マンションの玄関の扉が開く音がして、オレは外の方を見やった。
……あんまり下は見たくないんだがな。でもこんな面白いものを見逃す訳にいくか。


進藤がパタパタとアキラくんの元へと駆け寄っていく。
アキラくんは今にも抱きしめんばかりで、若干両腕を開いたりなんかして待っていたのだが、進藤は彼の前で立ち止まると「何あんな大声出してんだよバカ!」と同じくらいの大声で叫んだ。
するとアキラくんが「バカとはなんだバカとは!」とやり返す。進藤が再び「だってお前時間考えろよ!ご近所メーワクだろーがバカ!」と叫ぶ。「そんなこと言ったって、事態は急を要することだったんだ!」「だからって叫ぶことないだろバカ!」 
「またバカって言ったな!大体キミは…」





………馬鹿馬鹿しい。







お前ら二人とも馬鹿だ。










そんな馬鹿二人は、激しいやり取りをしながらマンションの敷地内を漸く出ていった。
マンションから出ても、二人は激しく何かを言い合っているようだった。

再び煙を肺の中に深く吸い込んで吐き出す。
なんだか煙草が妙に旨く感じる。何故だろうか。
なんとなく自分の顔がニヤけているのも感じる。
馬鹿かオレは。一人で。




あんな風に笑ったのは、いつ以来だったろうか。






「フン」




オレも大概馬鹿だな。




通りに向かって歩いていく二人を見る。
今は言い争いをやめ、静かに並んで歩いているようだった。
何を話しているんだろうか。

少しはオレに話したようなことをアキラくんに話しているのか、進藤。

……無理だろうな。









なあ、進藤。

お前の行きたい所というのはどこなんだ?
アキラくんが連れていってくれるかもしれない場所。
でも別れなくてはいけない場所。

お前の、『目的の地』。




それはおそらく、saiのいる場所──



















今のお前とアキラくんのように、二人でそうして並んでその地まで歩いていったとしても、お前達は別れなくてはいけないのか?

何故?















指で煙草を叩いて灰を落とす。フワフワと夜風に乗って、灰は星空を彷徨っていく。













でも、進藤。
わかっただろう。
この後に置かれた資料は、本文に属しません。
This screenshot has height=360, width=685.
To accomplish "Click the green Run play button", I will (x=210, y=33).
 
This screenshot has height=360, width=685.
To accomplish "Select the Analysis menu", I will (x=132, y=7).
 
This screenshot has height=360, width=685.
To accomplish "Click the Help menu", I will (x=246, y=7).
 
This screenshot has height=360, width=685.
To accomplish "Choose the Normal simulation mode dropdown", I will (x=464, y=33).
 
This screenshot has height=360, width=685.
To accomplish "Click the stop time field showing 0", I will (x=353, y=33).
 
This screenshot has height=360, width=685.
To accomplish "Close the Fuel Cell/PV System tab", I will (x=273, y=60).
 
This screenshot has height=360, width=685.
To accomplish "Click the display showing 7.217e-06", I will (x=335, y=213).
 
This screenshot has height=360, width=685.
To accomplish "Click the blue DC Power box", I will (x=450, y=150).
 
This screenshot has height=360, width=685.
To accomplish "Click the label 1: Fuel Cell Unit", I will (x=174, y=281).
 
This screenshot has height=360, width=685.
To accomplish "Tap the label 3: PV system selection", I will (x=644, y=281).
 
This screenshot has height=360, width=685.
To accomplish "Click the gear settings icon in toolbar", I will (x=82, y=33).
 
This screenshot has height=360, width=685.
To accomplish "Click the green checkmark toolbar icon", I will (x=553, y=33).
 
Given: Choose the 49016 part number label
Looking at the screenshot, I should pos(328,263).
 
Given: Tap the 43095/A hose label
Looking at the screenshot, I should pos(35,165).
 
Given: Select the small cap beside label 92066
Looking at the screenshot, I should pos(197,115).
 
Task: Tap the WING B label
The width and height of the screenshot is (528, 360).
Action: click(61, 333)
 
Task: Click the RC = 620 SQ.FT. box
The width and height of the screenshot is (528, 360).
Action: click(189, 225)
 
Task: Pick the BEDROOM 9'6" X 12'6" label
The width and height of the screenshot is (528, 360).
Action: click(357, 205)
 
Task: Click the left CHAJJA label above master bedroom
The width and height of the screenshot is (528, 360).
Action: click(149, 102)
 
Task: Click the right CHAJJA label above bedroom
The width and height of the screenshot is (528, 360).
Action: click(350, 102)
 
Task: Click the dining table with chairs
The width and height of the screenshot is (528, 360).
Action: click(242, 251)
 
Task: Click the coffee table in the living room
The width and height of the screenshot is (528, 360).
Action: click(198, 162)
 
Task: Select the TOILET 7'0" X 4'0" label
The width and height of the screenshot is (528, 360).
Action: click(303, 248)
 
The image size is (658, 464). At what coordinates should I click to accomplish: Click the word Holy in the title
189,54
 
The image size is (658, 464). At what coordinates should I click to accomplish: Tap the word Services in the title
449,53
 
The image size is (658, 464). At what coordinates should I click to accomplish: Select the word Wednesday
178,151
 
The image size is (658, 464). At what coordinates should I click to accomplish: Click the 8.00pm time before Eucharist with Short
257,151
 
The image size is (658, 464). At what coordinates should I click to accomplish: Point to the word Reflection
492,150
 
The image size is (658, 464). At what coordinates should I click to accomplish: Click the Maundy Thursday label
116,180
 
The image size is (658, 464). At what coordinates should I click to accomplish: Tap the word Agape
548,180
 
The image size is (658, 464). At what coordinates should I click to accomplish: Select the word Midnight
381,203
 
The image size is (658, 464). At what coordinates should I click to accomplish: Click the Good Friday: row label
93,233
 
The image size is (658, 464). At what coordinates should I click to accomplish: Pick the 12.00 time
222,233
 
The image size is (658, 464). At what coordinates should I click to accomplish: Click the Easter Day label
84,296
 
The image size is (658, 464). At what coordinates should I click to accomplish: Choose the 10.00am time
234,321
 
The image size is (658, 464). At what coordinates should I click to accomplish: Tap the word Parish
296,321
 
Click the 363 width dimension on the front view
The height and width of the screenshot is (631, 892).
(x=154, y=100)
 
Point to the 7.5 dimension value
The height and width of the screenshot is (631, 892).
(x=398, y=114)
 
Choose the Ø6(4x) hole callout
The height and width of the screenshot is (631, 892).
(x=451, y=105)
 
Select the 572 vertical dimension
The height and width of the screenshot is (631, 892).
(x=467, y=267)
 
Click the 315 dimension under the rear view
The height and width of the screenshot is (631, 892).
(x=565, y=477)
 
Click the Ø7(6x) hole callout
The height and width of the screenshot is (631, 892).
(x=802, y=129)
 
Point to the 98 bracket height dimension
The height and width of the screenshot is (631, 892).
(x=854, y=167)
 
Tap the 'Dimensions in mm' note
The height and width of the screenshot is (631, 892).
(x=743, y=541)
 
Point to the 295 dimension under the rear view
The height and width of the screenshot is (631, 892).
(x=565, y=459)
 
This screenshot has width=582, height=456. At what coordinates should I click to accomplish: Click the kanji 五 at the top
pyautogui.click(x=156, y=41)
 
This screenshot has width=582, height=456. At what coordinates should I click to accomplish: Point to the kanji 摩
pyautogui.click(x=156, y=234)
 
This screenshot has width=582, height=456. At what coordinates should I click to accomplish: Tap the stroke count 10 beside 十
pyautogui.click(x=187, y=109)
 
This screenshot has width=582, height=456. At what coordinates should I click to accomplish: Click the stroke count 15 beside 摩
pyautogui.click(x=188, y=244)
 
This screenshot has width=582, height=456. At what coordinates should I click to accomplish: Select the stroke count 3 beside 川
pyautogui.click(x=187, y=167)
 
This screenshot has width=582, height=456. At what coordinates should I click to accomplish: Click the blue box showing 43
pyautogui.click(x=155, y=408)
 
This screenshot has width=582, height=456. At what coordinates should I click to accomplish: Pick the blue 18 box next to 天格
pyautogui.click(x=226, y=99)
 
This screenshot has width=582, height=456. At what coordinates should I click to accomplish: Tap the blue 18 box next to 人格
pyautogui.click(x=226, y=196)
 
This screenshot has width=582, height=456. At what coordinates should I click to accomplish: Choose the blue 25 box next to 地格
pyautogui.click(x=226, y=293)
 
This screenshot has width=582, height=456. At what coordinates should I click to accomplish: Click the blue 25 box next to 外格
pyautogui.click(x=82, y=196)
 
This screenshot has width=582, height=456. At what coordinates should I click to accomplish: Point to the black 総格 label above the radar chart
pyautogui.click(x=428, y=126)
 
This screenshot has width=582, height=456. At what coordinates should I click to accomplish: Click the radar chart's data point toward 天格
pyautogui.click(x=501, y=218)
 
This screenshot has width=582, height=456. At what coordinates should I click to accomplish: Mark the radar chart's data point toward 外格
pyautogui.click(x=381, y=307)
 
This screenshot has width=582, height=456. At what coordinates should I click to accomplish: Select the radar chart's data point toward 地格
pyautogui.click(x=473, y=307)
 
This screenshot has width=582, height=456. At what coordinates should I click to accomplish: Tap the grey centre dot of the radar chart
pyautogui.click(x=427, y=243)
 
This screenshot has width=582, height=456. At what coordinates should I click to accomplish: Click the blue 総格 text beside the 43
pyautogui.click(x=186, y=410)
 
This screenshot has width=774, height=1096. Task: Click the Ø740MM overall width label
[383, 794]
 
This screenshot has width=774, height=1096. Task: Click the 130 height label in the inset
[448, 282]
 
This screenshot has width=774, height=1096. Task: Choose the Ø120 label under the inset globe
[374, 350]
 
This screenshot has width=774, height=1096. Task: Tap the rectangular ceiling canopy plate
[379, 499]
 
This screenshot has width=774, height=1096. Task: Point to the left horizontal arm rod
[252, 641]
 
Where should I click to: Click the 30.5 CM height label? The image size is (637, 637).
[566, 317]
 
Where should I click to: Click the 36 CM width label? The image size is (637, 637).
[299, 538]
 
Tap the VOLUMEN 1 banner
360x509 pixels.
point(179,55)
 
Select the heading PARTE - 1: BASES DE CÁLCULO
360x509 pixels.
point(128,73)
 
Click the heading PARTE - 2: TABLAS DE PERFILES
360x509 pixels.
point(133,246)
オレの弟弟子の凄さを。



アイツは確かにバカだが、本当に凄いんだぞ。
どこまでも真っ直ぐで、そして純粋で、綺麗で、汚れていなくて。

それはこの先に何があろうとも、決して変わらないだろう。



アイツはお前が考えている程ヤワな男じゃない。
ましてやそんなに甘い男でもない。
そう簡単にお前を手放すものか。
お前がその『目的の地』とやらに辿り着いて、お前が誰にも触れることの出来ない水の底に沈んで行こうとするのなら、アイツは何を犠牲にしても踏み荒らしても、お前を引きずり出しに飛び込んでいくだろう。


少しも汚れずに。



だからそんなに怖がるな。
怖がっていては何も始まらないんだ。

二人で打たなければ始まらない碁と同じだ。
触れあわなければ人と人は始まらない。

何も始まらないんだ。

そして強くて汚れていなくて、純粋で美しいアキラは、決して壊れずにお前を受け止めてくれる。













アイツは、オレが唯一本気で惚れた女の子供なんだ。

オレが保証してやる。


















アイツは、大丈夫だ。

大丈夫だぞ。










だから。











だから。


























進藤とアキラくんはそのまま並んで星空の下を歩いていき、次第に姿が見えなくなった。
なんとなくオレは二人の姿が見えなくなるまで、バルコニーで見送るなんてマネをしていた。

馬鹿馬鹿しい。








いかん。本当に酔っているのかもしれんな。
そういえばアイツ、あの話忘れるだろうな。
あれが口外されたらオレは塔矢門下どころか囲碁界から追放だ。

あんなことを他人に話したのは、初めてだった。
馬鹿だ、オレは。

酒に酔ったとはいえ……


















酔った勢いだろうか。

柄じゃないな、と思ったが。
二人が星空を並んで歩いていく様を見て。









『この先もずっとあの二人が一緒にいられますように』などと。











星に願いを、だと?
まるで少女漫画か昼間のドラマのようだ。
このオレが? 反吐が出る。










馬鹿馬鹿しい。
























































それでもその時のオレは、そう祈らずにはいられなかった。